▶ Texto de leitura
____________
A área revegetada com leguminosas arbóreas localizava-se a 22 º 45 ' 00 " S e 43 º 40 ' 11 " W, onde, antes do plantio, houve a remoção de solo com a exposição do material de origem. Os tratamentos foram as seguintes espécies: Mimosa caesalpiniifolia (sabiá), Acacia auriculiformis (acácia) e Gliricidia sepium (gliricídia). Na produção das mudas destas espécies, as sementes foram inoculadas com estirpes selecionadas de bactérias fixadoras de N2 e fungos micorrízicos. Na ocasião do plantio das mudas, por cova, foram aplicados: 100 g de fosfato de rocha, 10 g de FTE e 1 litro de esterco de galinha (Franco et al., 1995).

Outra área vizinha também foi estudada, para efeito de comparação, um fragmento da Mata Atlântica em crescimento secundário (capoeira), localizada a 22 º 45 ' 08 " S e 43 º 39 ' 85 " W, que, no passado, aproximadamente 20 anos, havia sofrido queimada.
____________
▶ Linhas fornecidas
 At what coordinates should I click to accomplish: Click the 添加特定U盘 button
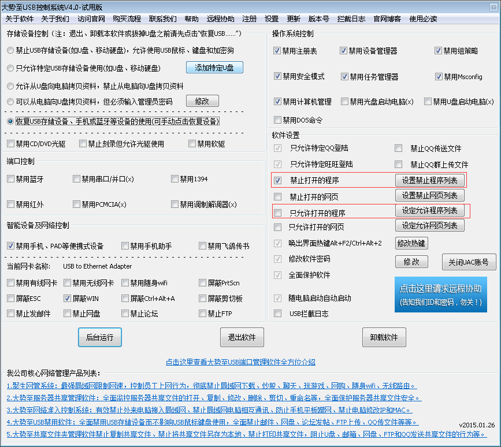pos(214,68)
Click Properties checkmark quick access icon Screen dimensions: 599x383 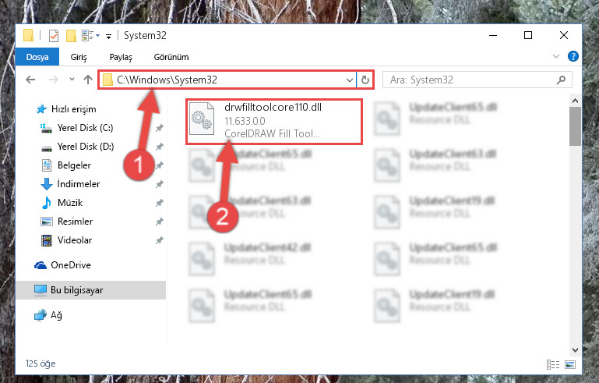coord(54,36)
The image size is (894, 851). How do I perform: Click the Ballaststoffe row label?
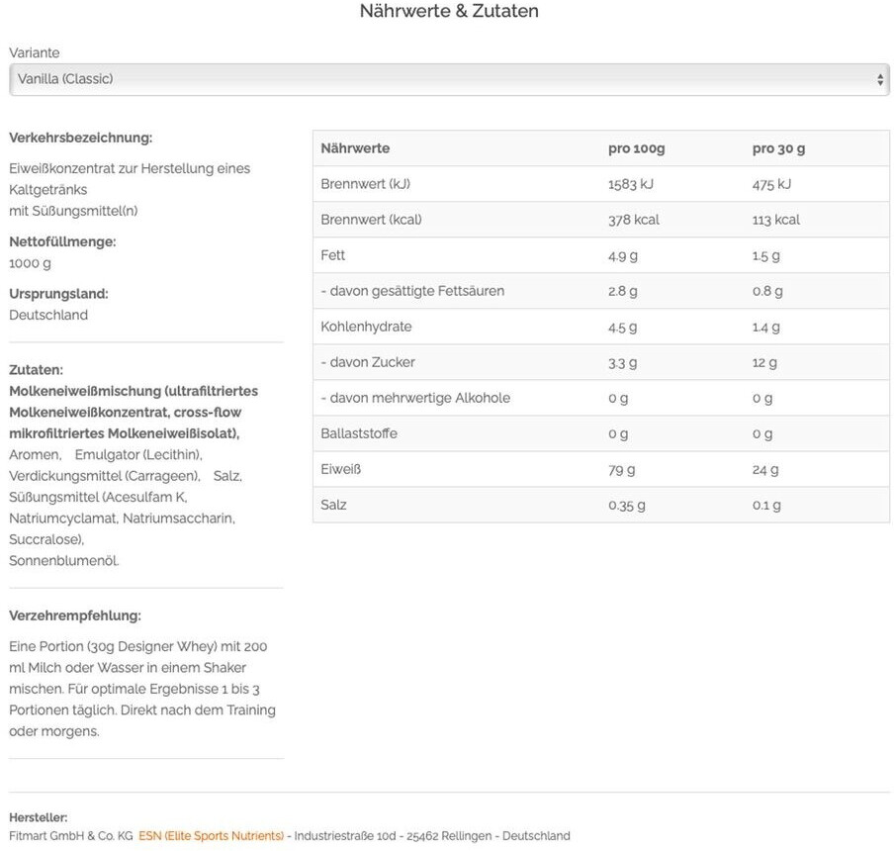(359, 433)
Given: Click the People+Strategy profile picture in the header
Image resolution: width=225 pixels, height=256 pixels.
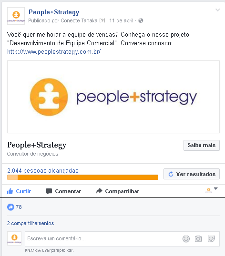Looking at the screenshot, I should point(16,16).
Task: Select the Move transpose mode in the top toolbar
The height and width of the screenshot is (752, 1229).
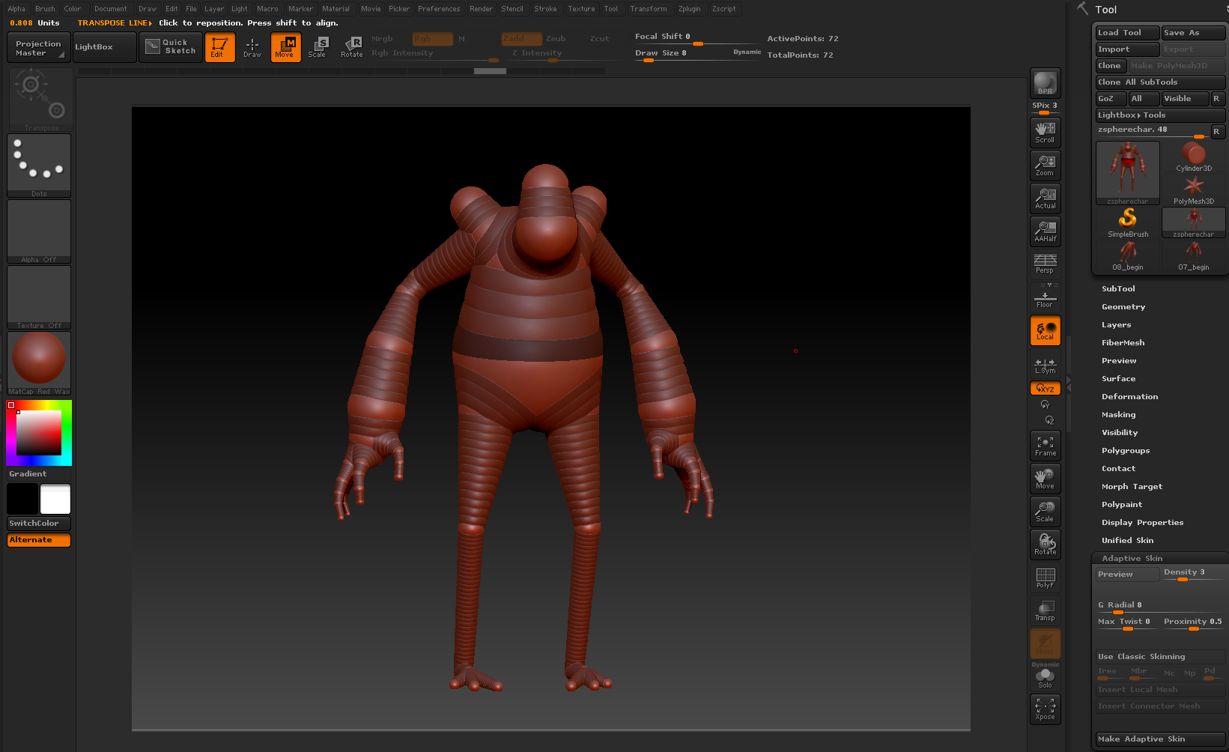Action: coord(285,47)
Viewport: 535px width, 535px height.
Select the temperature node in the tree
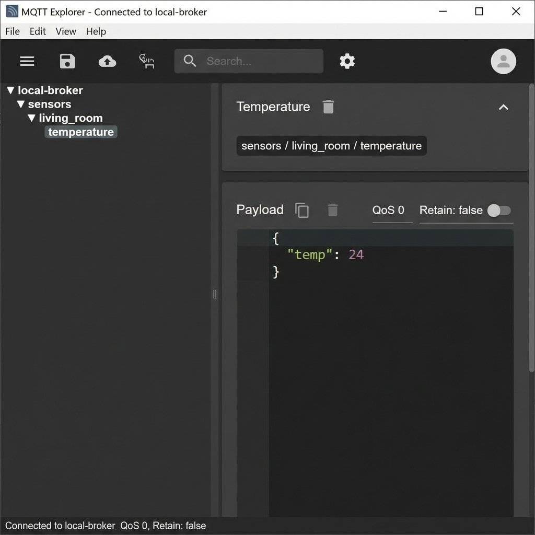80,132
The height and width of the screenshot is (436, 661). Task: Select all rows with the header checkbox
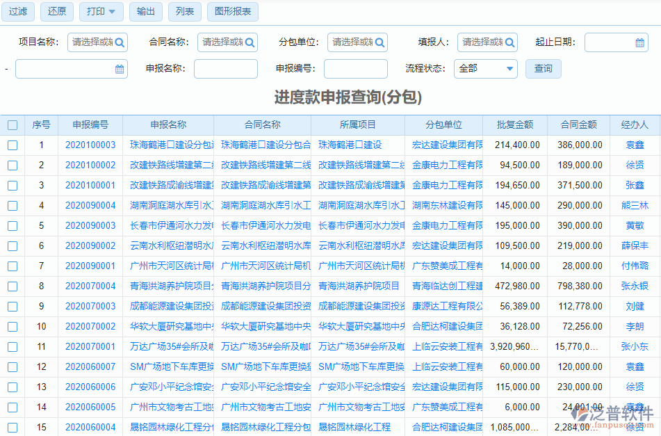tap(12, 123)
____________
▶ Exercício
Escreva a continuação do texto sobre a revegetação com leguminosas arbóreas, começando logo após a última frase.

▶ Resposta
Avaliações realizadas

Após dez anos do plantio das leguminosas, foram medidos o diâmetro na altura de 1,30 m e a altura total das árvores encontradas num raio de 2 m, ao redor dos coletores de serapilheira (Figura 2). A amostragem da serapilheira foi efetuada a cada 15 dias, de fevereiro de 1997 a janeiro de 1998, utilizando-se coletores de formato circular, com a área de 0,25 m2, confeccionados com malha de náilon de 1 mm. As estruturas (folhas, galhos e estruturas reprodutivas) e as espécies (somente na revegetação) que compuseram a serapilheira foram separadas. Na seqüência, este material era seco até peso constante, em estufa a 65 °C, então moído. As amostras de folhas foram agrupadas em duas épocas do ano, nos meses de março a abril (final da estação chuvosa) e de agosto a setembro (final da estação seca) com quatro repetições aleatórias para cada local. Para as amostras de galhos e de estruturas reprodutivas foram consideradas as coletas do período de março a setembro com quatro repetições aleatórias.


Análises químicas

Nestes resíduos orgânicos, determinaram-se os teores de N, pelo método semimicro Kjeldahl (Bremner & Mulvaney, 1982). Em extratos obtidos pela digestão nítrico-perclórica, foram determinados: o P, por colorimetria; o K, por fotometria de chama; o Ca e o Mg, por espectrofotometria de absorção atômica (Bataglia et al., 1983). Os polifenóis solúveis foram extraídos com metanol a 50 % e determinados por colorimetria, utilizando-se o reagente de Folin-Denis, segundo Anderson & Ingram (1996).

Determinada a composição química de cada componente do material formador da serapilheira, assim como as suas respectivas quantidades de matéria seca, foram calculadas as concentrações de nutrientes para cada espécie de leguminosa. O aporte anual de nutrientes via serapilheira, em cada faixa da revegetação, foi estimado pelo somatório da quantidade de nutrientes de cada leguminosa.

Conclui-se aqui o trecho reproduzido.